The (CC) authors stand by the success of the inflationary concept and compare it to the evolution of the Standard Model of Particle Physics which has evolved over the years while staying rooted in fundamental principles.
The concept of inflation was introduced to try and explain some of the remarkable features observed in our universe which are inconsistent with a simple Big Bang model. Some of these conceptual problems are examined and compared to present day inflation models in tabular form by (ISL). For example, the vast size of our universe, along with the observed similarity in the physics of what we observe at all scales, directions and distances is hard to explain. In our universe most regions would not have had time to interact and mix to produce the level of homogeneity and isotropy that is observed in the distribution of matter and energy.

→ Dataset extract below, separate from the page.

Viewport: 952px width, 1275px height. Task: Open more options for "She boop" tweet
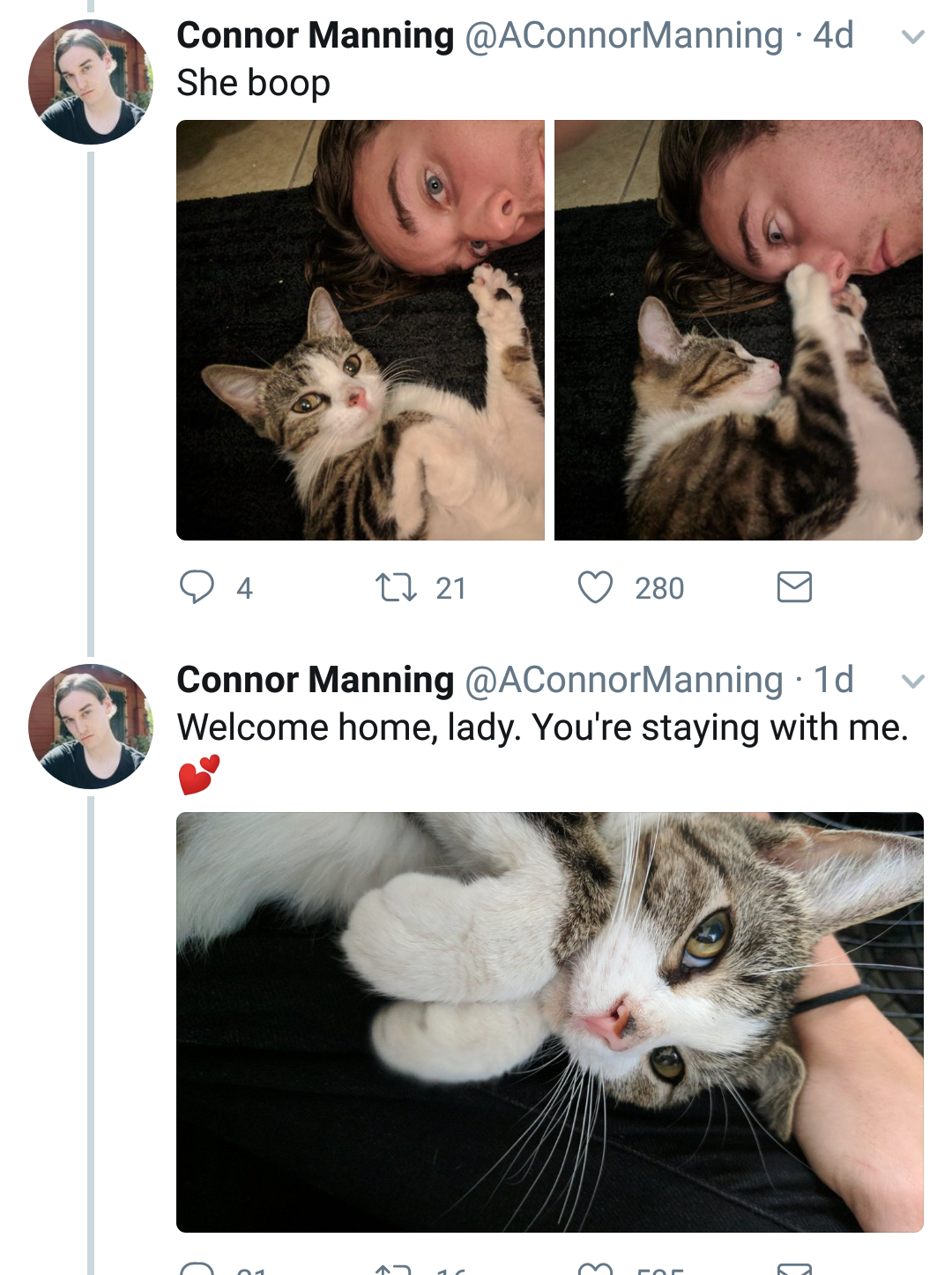coord(913,37)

The theory of inflation provides an opportunity for all parts of the observed universe to interact before a period of exponential expansion (inflation) begins, thus, supposedly solving the bigness problem along with why the disparate parts of the universe appear so similar in structure and underlying physics.
The problem, however, is that workable models of inflation require a very fine tuning of the parameters – the numbers that have to be put into the equations – to have inflation start under the right conditions and to stop at a time and under conditions consistent with the universe we observe. To put it simply, inflation was an attempt to explain certain conditions of the universe, but the conditions required for inflation are as hard to explain as the original conditions without inflation. Inflation was supposed to be the answer to a number of questions, but instead has generated a whole set of equally not understood questions of its own.

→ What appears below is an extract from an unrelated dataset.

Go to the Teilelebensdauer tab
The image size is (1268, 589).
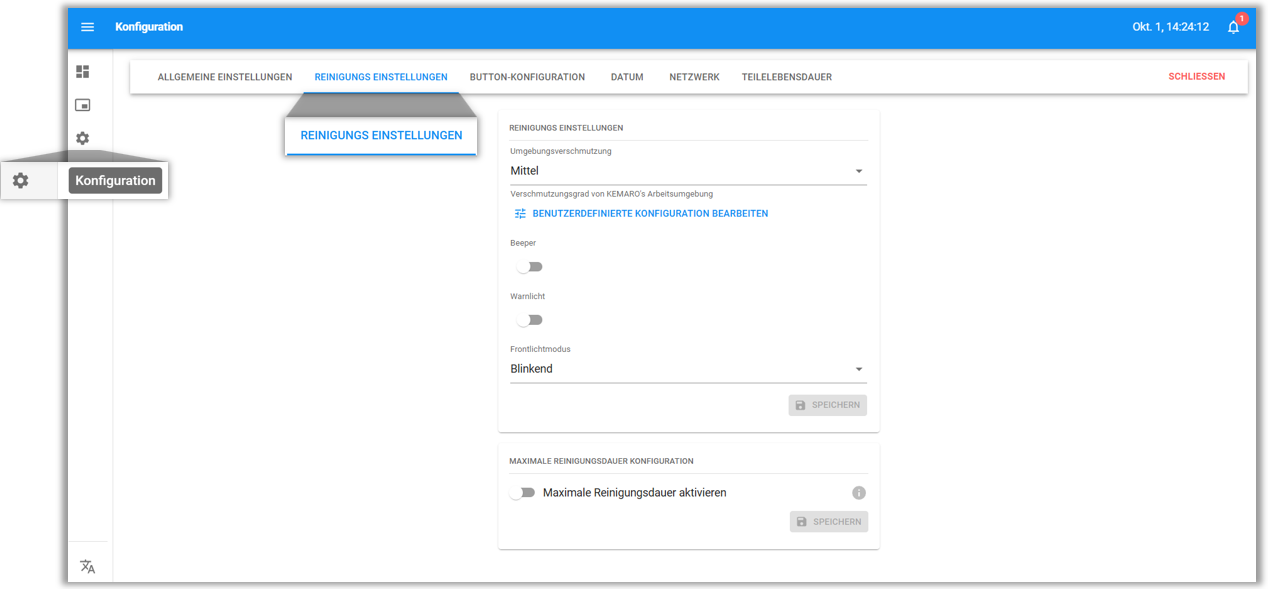click(786, 77)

Conceptual problems of this kind have been part of the inflationary paradigm since its inception as (ISL) point out, but they make the case that continued refinements and fine tuning of inflationary models in order to fit new data has rendered the concept untestable as a fundamental theory.
Obviously, a large body of physicists do not agree with these authors and it could be argued that (ISL) are just promoting their own alternative models to inflation. However, it could equally be argued that the majority of physicists who have invested large parts of their years of study as well as their reputations supporting and accepting the inflation paradigm also have a vested interest in the concept. Furthermore, it could all be seen as an academic tempest in a teapot – like, who cares???
Well, for one thing, as pointed out in an earlier blog on the alternatives to Dark Matter, scientists who hold to an unorthodox view on any paradigm risk not being funded for their research – having a theory that is accepted without questioning produces a bias in the funding and research in the whole hierarchical structure of academic studies.
However there is always merit, in my opinion, in allowing and even nurturing contrary views to what is generally accepted by the majority, especially in disciplines in science. Gadflies like Iijas, Steinhardt and Loeb force everyone to rethink fundamental questions about what they are doing and also provide avenues for really new ideas to be developed. The response of the “group of 33” seems a bit overwrought – to paraphrase Shakespeare: they doth protest too much, methinks.